Dr Toni Metelerkamp, a registered psychologist, was consulted multiple times by a patient for treatment of PTSD. After consultations with the patient ceased, Dr Metelerkamp entered into a personal friendship and financial relationship with the patient. The Health Care Complaints Commission (the Commission) brought disciplinary proceedings against the practitioner in the Civil and Administrative Tribunal of New South Wales.

Background Facts

Dr Metelerkamp is a registered psychologist. In January 2012, Patient A was diagnosed with Post Traumatic Stress Disorder after having worked for the New South Wales Ambulance Service for about eight years. She consulted Dr Metelerkamp and approximately 46 sessions occurred between July 2013 and around 10 April 2014.

From July 2014, Patient A made a telephone call to Dr Metelerkamp's rooms and requested to meet the practitioner for a coffee to talk about Patient A's interest in pursuing a degree in psychology. Patient A and Dr Metelerkamp subsequently met on a number of occasions over coffee and meals.
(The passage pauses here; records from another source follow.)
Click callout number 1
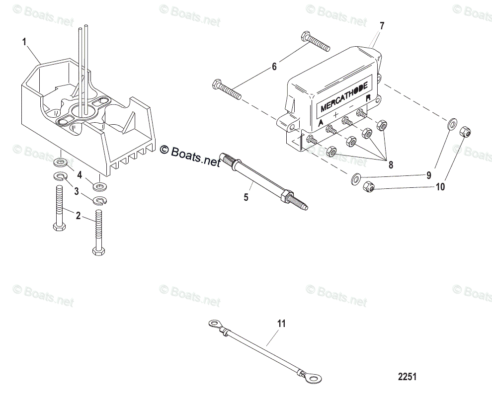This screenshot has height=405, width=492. [24, 42]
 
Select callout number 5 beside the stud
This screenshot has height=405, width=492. [246, 197]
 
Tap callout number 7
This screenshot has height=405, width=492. [381, 25]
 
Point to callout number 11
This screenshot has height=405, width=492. [282, 324]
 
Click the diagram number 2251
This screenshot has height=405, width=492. [407, 377]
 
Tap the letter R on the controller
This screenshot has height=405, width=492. [368, 99]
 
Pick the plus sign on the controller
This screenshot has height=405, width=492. [335, 116]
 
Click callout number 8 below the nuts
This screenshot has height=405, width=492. [391, 165]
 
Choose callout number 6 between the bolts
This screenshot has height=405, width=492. [274, 66]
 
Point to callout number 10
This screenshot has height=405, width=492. [440, 187]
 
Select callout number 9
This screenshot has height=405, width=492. [429, 175]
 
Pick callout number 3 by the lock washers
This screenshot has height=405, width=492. [77, 191]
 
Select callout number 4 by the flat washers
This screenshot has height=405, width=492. [79, 175]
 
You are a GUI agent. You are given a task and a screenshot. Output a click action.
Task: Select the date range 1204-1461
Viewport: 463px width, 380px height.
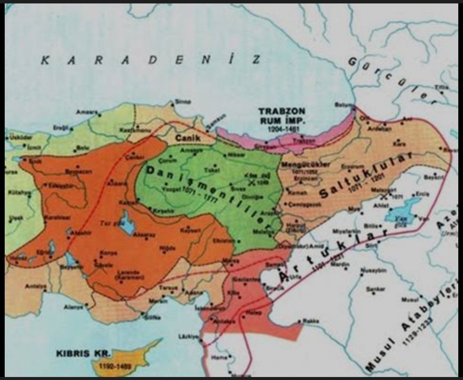282,129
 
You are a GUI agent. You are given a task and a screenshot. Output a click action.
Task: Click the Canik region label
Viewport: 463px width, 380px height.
186,138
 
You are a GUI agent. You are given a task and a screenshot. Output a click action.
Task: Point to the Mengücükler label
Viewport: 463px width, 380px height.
300,165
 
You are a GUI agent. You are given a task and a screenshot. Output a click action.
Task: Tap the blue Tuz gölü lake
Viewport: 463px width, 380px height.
127,224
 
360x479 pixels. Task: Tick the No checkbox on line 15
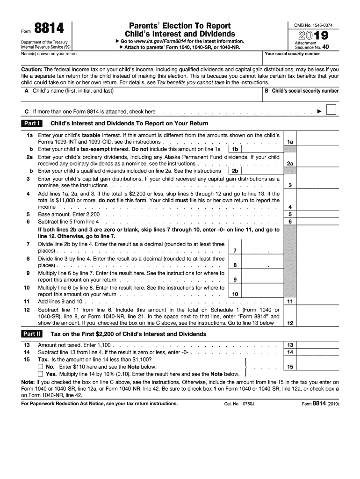41,367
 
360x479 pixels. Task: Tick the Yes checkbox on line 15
41,374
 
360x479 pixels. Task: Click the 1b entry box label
235,149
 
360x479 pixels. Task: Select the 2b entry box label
235,171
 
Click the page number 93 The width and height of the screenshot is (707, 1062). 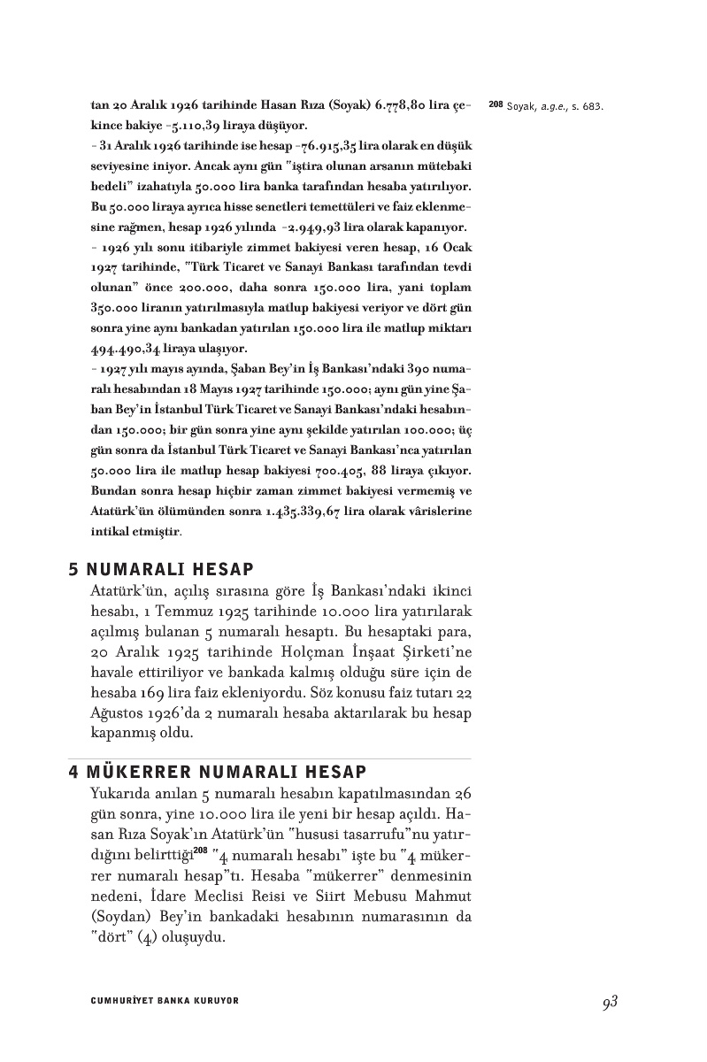[x=608, y=1002]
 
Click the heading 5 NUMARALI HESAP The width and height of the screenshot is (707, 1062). [x=161, y=569]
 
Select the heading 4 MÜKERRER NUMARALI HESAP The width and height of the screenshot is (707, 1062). [x=218, y=772]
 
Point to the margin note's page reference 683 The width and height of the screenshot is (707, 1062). [x=594, y=107]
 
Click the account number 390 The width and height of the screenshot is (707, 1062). [x=422, y=369]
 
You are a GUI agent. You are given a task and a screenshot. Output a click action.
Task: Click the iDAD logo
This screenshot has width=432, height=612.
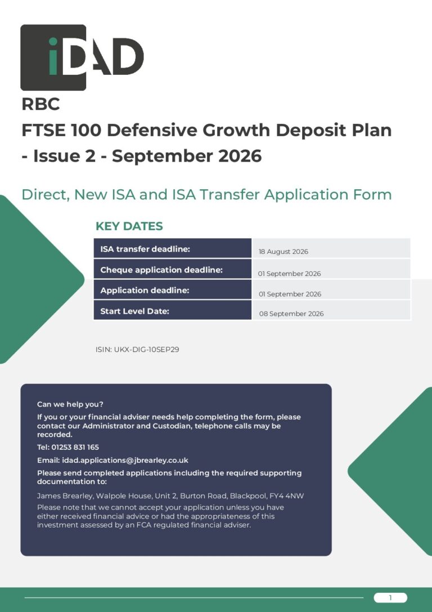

Dr Metelerkamp and Patient A claimed that they formed a friendship and did not continue their doctor-patient relationship.

In October 2014, after Patient A received a lump sum payout in relation to her psychiatric injury, she decided to invest in property. However, she was not in a financial position to service a loan. She approached Dr Metelerkamp and they jointly took out a loan and purchased a house in December 2014. The understanding was that when the property was sold, each person would be given credit for their contribution and any net profits shared equally.

In the course of managing Patient A's workers compensation claim, the relevant insurer retained a private investigator to observe her activities. In the investigator's report, a claim emerged that Patient A was in a relationship with Dr Metelerkamp. The insurer forwarded this information to a consultant psychiatrist who notified the Psychology Council of his belief that Dr Metelerkamp had engaged in sexual misconduct in connection with her practice.

The Commission subsequently commenced disciplinary action against Dr Metelerkamp in relation to the above. It also alleged that the practitioner took advantage of Patient A in entering the purchase. Owing to the lack of evidence that Dr Metelerkamp and Patient A had been in a sexual relationship, the Commission did not press this issue in its submission at the hearing.


The Tribunal found that Dr Metelerkamp did not give sufficient consideration to ethical and professional guidelines of the Australian Psychological Society before entering a personal relationship with Patient A. These professional guidelines provide among other things, that psychologists should keep appropriate boundaries with patients and avoid relationships with them, which have the potential of causing a conflict of interest and interfering with good practice.

The Tribunal found no evidence that Dr Metelerkamp sought to take advantage of Patient A in the property transaction. Dr Metelerkamp put in her own capital in the transaction because it was her income that was relied upon to service the loan.

Dr Metelerkamp was held to be guilty of unsatisfactory professional conduct because, in entering a personal relationship with a Patient A soon after Dr Metelerkamp had been her therapist, the practitioner engaged in conduct that was significantly below the standard reasonably expected of a practitioner of an equivalent level of training or experience.

The Tribunal held that Dr Metelerkamp demonstrated insight in her expression of contrition and remorse. The Tribunal decided that the appropriate order to be made was that she be reprimanded. It ordered that she undertake professional mentoring to enable her gain further knowledge regarding professional boundaries and enhance her experience as a psychologist.